#### Material for this exercise

+ + + +

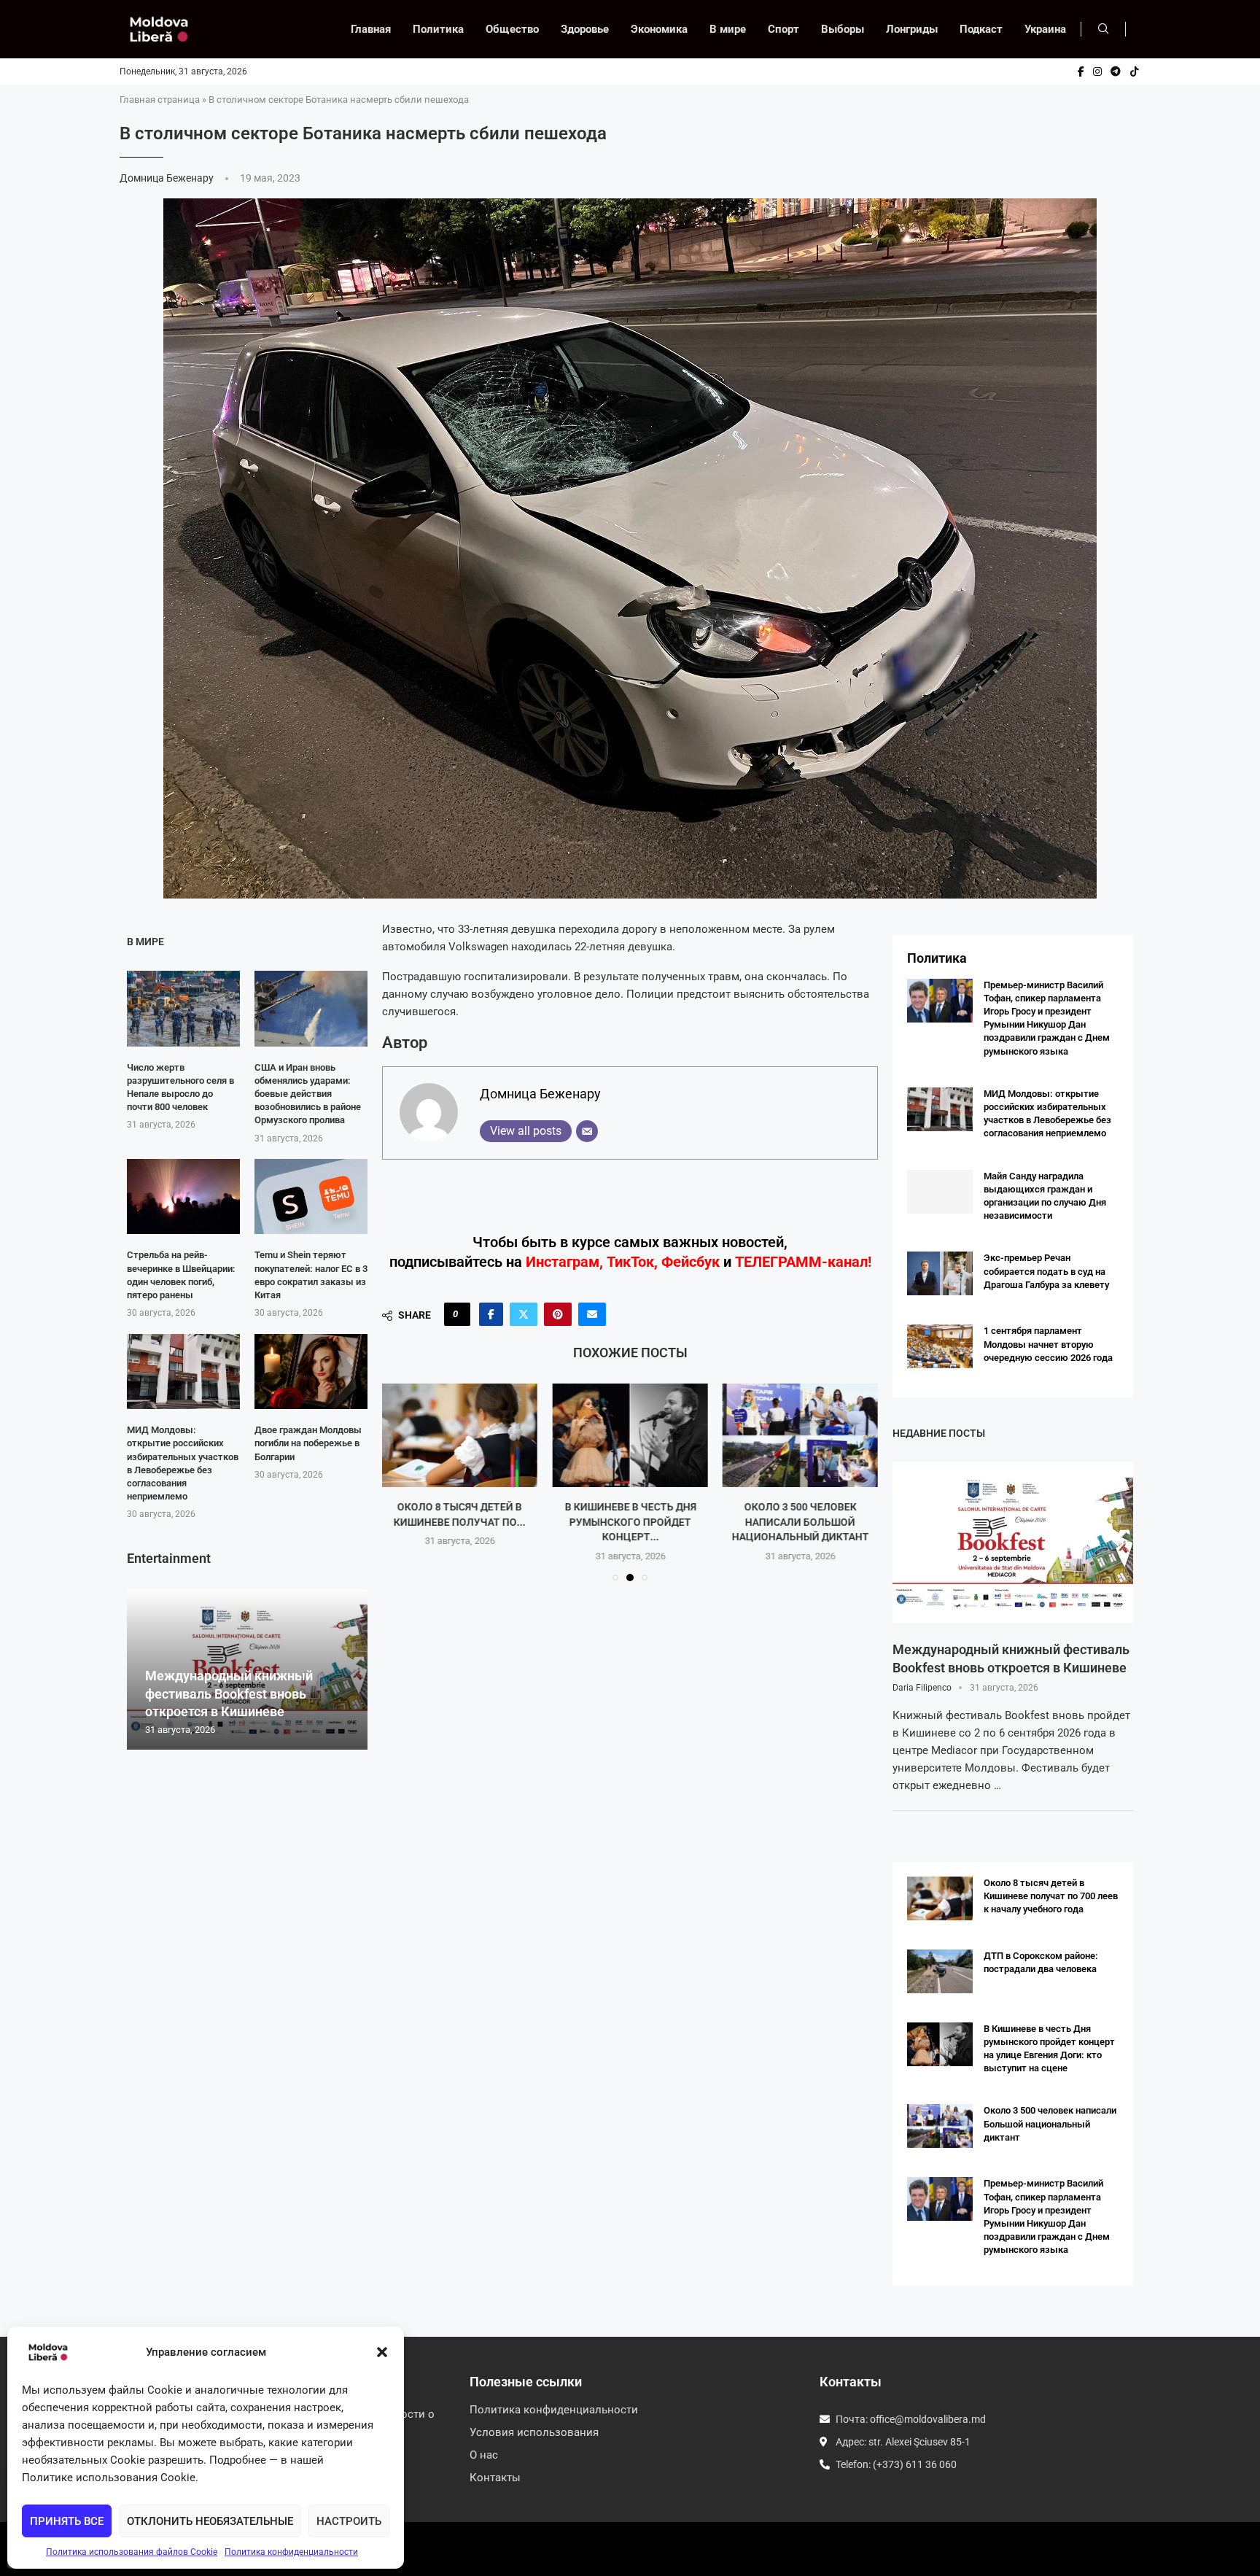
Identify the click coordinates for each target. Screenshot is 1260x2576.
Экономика (659, 29)
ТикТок (630, 1261)
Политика (438, 29)
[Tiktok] (1134, 71)
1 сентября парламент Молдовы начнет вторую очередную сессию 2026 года (1048, 1343)
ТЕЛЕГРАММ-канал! (803, 1261)
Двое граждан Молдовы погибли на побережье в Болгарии (308, 1443)
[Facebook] (1081, 71)
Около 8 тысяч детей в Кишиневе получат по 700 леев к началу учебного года (1051, 1895)
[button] (382, 2352)
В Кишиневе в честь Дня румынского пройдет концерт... (460, 1522)
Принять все (67, 2521)
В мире (727, 29)
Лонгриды (912, 29)
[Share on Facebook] (491, 1314)
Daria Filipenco (922, 1688)
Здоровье (585, 29)
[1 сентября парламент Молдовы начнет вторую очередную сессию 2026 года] (940, 1346)
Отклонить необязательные (210, 2521)
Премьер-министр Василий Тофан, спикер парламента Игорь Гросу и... (800, 1522)
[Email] (587, 1131)
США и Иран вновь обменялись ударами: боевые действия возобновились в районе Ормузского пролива (307, 1094)
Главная (371, 29)
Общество (512, 29)
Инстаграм (562, 1261)
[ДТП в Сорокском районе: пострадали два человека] (940, 1971)
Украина (1045, 29)
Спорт (783, 29)
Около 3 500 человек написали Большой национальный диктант (630, 1522)
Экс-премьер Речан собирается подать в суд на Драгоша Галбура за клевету (1046, 1270)
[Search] (1103, 29)
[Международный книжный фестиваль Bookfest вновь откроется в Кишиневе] (1012, 1542)
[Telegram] (1115, 71)
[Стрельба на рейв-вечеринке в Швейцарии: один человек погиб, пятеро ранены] (183, 1196)
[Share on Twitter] (523, 1314)
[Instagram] (1097, 71)
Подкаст (981, 29)
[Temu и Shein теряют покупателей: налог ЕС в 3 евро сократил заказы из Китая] (311, 1196)
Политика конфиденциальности (291, 2552)
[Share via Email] (592, 1314)
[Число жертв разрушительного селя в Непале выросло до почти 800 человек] (183, 1008)
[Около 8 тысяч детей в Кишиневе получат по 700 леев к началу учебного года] (940, 1898)
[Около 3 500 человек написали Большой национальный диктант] (629, 1435)
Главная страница (160, 99)
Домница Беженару (168, 178)
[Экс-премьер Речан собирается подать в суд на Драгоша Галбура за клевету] (940, 1273)
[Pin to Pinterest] (558, 1314)
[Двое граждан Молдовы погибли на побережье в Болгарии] (311, 1371)
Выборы (842, 29)
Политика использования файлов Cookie (131, 2552)
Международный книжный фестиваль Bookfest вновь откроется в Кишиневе (229, 1693)
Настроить (348, 2521)
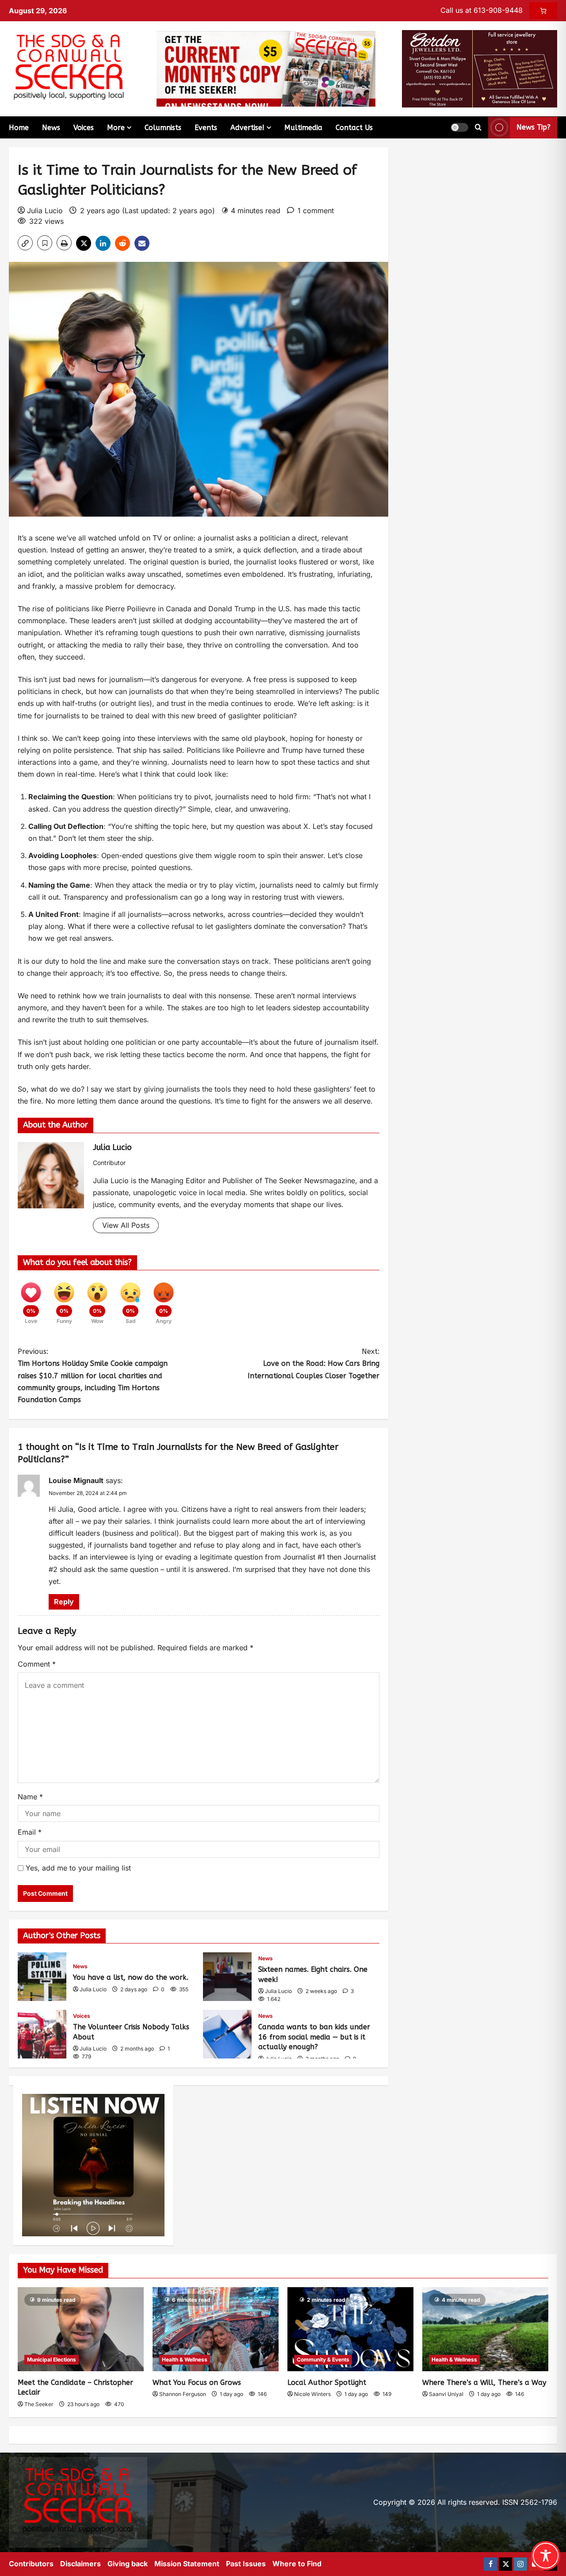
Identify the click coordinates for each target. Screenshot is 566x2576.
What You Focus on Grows (197, 2382)
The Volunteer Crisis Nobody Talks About (42, 2034)
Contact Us (354, 127)
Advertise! (247, 127)
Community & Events (323, 2359)
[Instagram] (520, 2564)
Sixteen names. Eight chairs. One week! (227, 1976)
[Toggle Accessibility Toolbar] (545, 2555)
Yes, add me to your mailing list (77, 1867)
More (116, 127)
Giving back (127, 2563)
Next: (313, 1363)
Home (19, 127)
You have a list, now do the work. (42, 1976)
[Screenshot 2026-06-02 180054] (479, 68)
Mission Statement (186, 2563)
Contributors (31, 2563)
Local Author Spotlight (326, 2382)
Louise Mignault (76, 1480)
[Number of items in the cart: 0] (543, 10)
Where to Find (296, 2563)
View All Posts (125, 1225)
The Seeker (39, 2404)
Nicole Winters (312, 2394)
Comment (37, 1664)
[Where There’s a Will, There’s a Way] (485, 2329)
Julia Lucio (45, 210)
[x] (505, 2564)
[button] (459, 127)
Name (30, 1796)
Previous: (93, 1375)
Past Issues (246, 2563)
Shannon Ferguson (182, 2394)
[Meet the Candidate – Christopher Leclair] (81, 2329)
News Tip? (533, 127)
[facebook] (490, 2564)
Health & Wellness (184, 2359)
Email (30, 1832)
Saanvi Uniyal (446, 2394)
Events (206, 127)
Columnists (163, 127)
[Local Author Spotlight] (350, 2329)
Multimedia (303, 127)
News (51, 127)
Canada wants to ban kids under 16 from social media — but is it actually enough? (227, 2034)
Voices (83, 127)
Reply (64, 1601)
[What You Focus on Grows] (216, 2329)
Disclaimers (80, 2563)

+ + + +

#### What you will do
Collect every line from the records above that contains the word "побережье".

#### Task output
Двое граждан Молдовы погибли на побережье в Болгарии (308, 1443)
[Двое граждан Молдовы погибли на побережье в Болгарии] (311, 1371)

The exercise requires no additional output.